● **TO DO**: Search the records below for the word "input". Copy each line where it occurs.

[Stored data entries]

%%

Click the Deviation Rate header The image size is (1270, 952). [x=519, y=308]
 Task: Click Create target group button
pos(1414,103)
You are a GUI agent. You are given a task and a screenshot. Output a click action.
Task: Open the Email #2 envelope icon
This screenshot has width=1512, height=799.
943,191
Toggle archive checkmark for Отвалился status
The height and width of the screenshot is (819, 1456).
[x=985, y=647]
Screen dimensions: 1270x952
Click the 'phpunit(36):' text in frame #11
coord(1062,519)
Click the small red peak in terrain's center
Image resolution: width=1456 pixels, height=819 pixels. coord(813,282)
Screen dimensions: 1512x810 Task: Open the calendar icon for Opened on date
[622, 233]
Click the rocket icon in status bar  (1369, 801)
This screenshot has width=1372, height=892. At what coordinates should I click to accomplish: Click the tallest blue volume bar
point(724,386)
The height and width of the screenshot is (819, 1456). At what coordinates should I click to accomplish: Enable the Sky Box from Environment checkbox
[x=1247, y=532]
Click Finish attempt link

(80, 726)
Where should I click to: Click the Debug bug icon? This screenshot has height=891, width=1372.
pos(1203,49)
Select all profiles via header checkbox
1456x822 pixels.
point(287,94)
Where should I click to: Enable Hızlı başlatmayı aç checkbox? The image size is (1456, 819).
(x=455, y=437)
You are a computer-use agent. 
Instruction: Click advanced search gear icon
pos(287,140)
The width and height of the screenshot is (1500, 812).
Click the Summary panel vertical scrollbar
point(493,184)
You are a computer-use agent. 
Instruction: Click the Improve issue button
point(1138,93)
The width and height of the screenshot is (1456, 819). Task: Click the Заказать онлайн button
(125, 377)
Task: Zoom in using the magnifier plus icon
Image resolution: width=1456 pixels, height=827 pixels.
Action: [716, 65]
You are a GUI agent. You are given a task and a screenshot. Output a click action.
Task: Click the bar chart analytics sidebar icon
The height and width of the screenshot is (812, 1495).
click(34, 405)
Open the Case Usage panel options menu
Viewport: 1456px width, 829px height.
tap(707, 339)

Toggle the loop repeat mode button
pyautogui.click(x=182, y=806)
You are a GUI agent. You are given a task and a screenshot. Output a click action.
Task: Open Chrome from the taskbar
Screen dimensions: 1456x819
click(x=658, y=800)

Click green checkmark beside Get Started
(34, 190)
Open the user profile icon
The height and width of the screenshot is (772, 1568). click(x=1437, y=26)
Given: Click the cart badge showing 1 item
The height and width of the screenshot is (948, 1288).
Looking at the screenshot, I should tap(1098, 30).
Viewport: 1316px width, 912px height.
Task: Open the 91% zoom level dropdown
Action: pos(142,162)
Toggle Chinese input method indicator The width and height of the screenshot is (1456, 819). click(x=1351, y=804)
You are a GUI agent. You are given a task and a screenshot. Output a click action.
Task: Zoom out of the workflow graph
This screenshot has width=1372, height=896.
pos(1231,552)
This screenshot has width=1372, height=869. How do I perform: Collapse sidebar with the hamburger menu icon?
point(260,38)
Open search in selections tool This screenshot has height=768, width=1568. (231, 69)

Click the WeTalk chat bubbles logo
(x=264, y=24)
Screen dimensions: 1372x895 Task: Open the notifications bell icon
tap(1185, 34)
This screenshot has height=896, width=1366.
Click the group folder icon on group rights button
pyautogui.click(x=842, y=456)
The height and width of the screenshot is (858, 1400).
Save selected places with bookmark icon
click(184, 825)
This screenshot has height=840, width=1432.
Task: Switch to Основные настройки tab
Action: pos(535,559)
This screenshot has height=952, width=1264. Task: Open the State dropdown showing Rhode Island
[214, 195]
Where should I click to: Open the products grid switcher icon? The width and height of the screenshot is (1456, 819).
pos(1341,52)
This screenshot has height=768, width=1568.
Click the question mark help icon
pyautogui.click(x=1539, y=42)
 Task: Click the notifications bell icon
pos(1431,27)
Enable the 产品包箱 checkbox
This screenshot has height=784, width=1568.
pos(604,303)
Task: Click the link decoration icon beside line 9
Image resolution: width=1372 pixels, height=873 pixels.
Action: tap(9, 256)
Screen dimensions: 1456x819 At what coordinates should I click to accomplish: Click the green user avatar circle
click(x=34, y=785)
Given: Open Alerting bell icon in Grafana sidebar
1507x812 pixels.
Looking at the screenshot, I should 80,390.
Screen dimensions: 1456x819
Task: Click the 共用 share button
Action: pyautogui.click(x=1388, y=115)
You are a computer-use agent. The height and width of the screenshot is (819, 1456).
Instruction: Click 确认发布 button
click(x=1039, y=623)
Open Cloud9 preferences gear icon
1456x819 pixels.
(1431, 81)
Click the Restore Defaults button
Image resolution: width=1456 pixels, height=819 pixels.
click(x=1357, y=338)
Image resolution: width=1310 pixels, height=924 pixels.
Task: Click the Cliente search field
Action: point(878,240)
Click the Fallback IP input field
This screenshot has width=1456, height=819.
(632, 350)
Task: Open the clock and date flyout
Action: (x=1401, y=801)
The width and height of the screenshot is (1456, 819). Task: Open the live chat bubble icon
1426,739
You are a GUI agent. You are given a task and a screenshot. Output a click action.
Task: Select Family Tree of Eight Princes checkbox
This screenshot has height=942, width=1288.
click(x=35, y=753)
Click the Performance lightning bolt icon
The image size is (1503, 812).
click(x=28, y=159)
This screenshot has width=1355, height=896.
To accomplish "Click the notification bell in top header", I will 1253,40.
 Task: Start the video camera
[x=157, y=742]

%%

● **EXERCISE ANSWER**:
Toggle Chinese input method indicator The width and height of the screenshot is (1456, 819). click(x=1351, y=804)
Click the Fallback IP input field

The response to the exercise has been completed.